Saved entries:
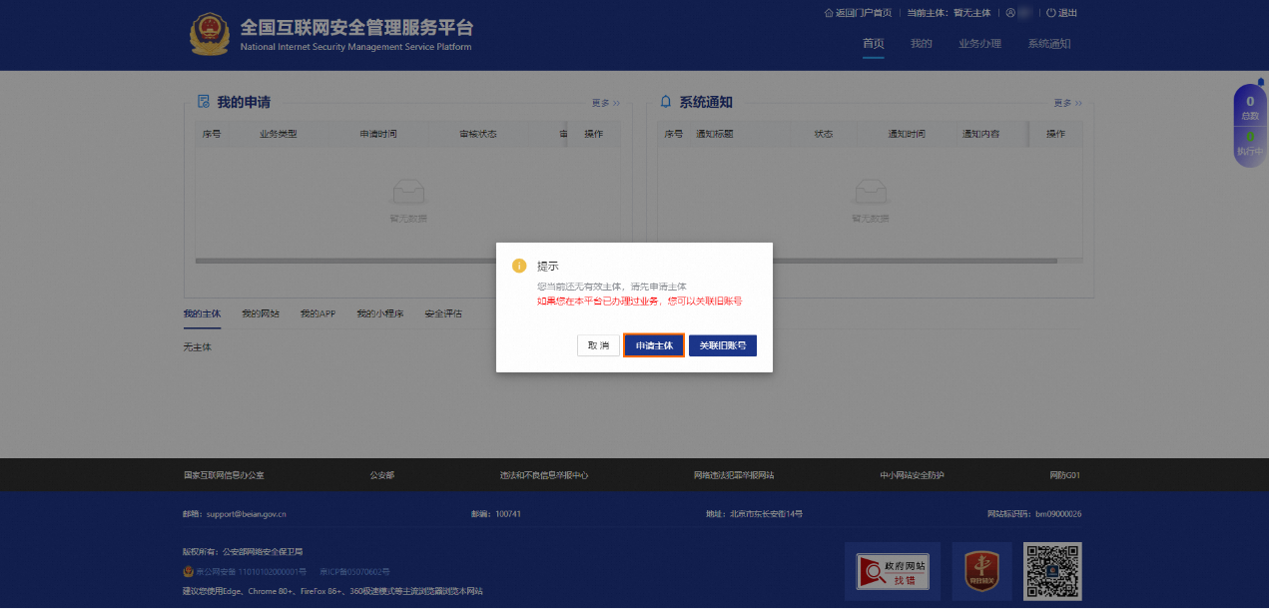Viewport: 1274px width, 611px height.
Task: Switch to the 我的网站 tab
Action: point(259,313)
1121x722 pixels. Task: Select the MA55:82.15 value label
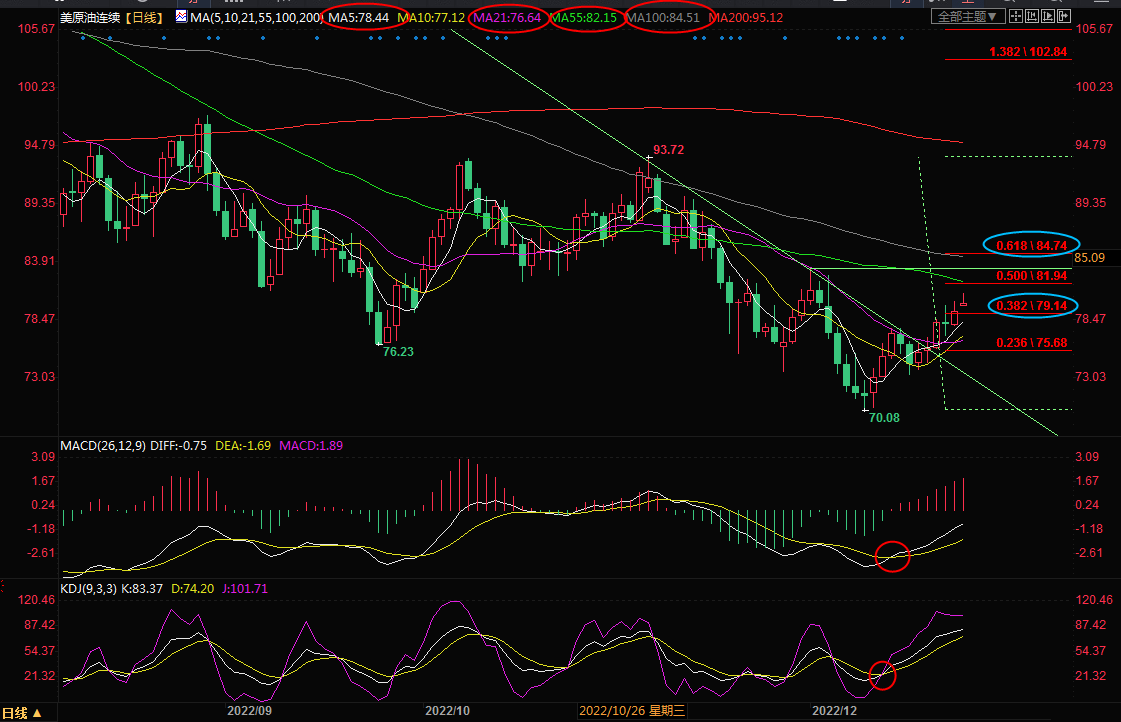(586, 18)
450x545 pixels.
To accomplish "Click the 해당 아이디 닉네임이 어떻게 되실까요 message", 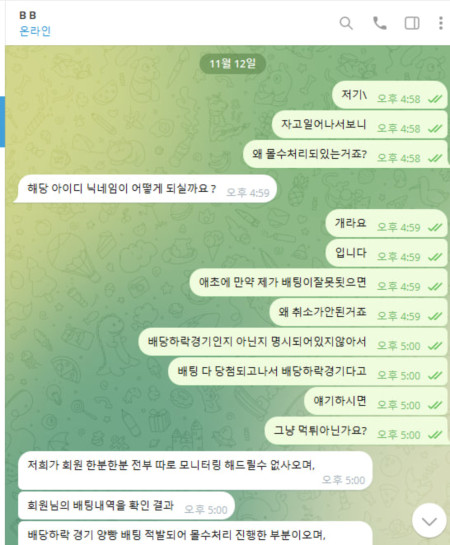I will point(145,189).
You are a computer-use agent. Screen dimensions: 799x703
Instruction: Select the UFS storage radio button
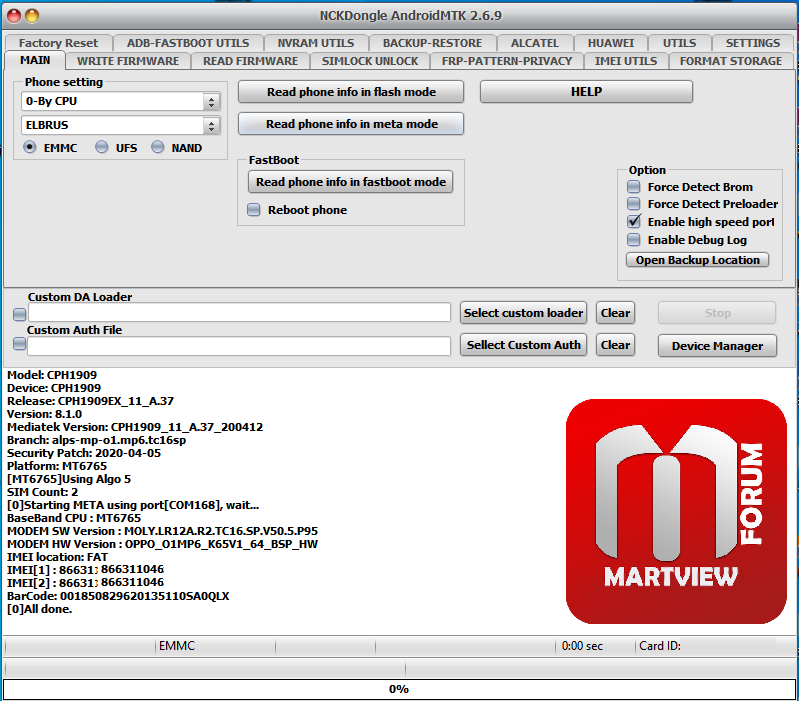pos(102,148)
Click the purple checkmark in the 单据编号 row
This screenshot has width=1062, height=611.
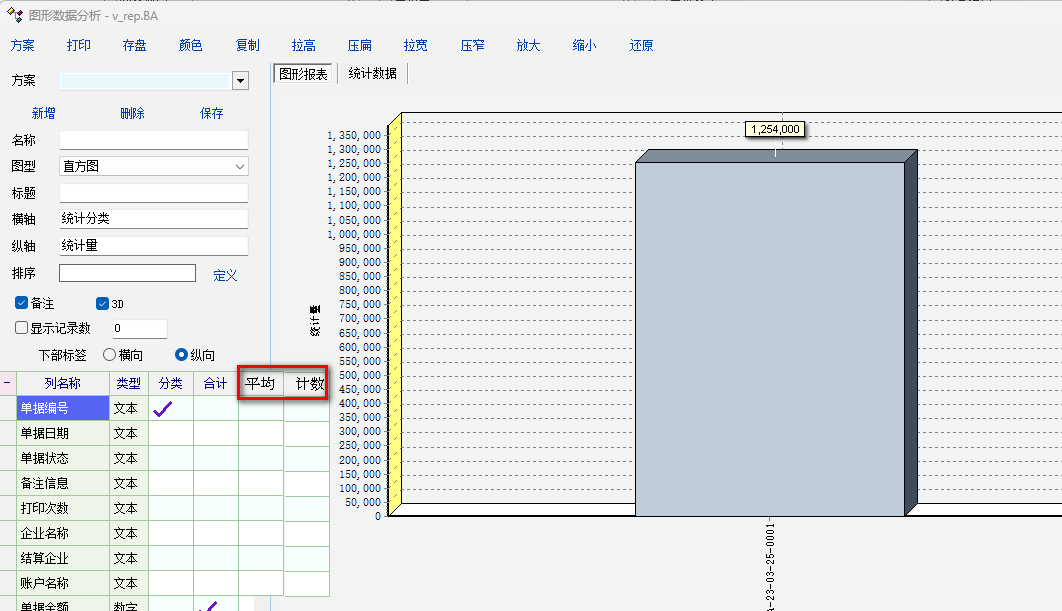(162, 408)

- [ABOUT THIS TASK]:
Locate "You are a computer-use" in the entries above. Copy, exactly and only, the lines from that line to the end, leaving out the pictures.

- [SOLUTION FOR THIS PROBLEM]:
You are a computer-use agent. Screen dimensions: 799x703
Instruction: Select the UFS storage radio button
pos(102,148)
Click the purple checkmark in the 单据编号 row
This screenshot has width=1062, height=611.
(162, 408)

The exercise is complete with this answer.